▸ RECORDS PROVIDED:
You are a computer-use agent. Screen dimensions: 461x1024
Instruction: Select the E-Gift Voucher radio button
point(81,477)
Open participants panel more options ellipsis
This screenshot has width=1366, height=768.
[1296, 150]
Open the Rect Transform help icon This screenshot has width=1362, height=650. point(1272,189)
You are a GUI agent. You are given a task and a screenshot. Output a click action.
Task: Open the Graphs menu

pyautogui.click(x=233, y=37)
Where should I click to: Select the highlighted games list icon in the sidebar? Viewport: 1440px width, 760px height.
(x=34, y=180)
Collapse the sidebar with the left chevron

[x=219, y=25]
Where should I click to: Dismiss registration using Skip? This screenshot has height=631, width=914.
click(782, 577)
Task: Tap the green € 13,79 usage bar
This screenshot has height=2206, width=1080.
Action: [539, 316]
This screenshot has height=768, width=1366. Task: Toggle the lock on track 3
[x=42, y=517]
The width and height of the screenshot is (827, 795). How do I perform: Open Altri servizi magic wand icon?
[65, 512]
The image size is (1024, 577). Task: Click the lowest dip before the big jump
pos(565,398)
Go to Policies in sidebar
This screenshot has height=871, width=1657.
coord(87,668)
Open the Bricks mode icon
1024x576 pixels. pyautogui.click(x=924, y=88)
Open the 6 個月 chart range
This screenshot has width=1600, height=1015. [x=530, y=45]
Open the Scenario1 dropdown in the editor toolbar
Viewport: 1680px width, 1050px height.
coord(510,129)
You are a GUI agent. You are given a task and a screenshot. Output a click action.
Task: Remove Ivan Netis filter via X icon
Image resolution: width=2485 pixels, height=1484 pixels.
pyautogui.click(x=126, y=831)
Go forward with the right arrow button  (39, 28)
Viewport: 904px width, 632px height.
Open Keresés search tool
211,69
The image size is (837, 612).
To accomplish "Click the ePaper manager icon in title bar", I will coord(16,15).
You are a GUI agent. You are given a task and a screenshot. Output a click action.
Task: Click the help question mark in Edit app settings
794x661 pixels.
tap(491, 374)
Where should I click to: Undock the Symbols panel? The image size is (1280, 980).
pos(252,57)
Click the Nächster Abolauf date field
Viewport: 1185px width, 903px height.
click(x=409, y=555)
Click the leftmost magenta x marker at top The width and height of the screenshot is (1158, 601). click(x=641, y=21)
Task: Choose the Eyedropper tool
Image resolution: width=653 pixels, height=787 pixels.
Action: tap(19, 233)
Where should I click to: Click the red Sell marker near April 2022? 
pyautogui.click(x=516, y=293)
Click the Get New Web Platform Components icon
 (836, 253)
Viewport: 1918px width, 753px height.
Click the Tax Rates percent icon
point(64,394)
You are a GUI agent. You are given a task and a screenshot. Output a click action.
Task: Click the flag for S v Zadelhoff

▸ EXERCISE PROMPT:
Identify every line of the material above that contains the string "icon", and copy each of those lines in full.

▸ WRITTEN ANSWER:
Open the Rect Transform help icon This screenshot has width=1362, height=650. point(1272,189)
Where should I click to: Select the highlighted games list icon in the sidebar? Viewport: 1440px width, 760px height.
The width and height of the screenshot is (827, 795). How do I perform: Open Altri servizi magic wand icon?
Open the Bricks mode icon
Task: Remove Ivan Netis filter via X icon
To accomplish "Click the ePaper manager icon in title bar", I will coord(16,15).
Click the Get New Web Platform Components icon
Click the Tax Rates percent icon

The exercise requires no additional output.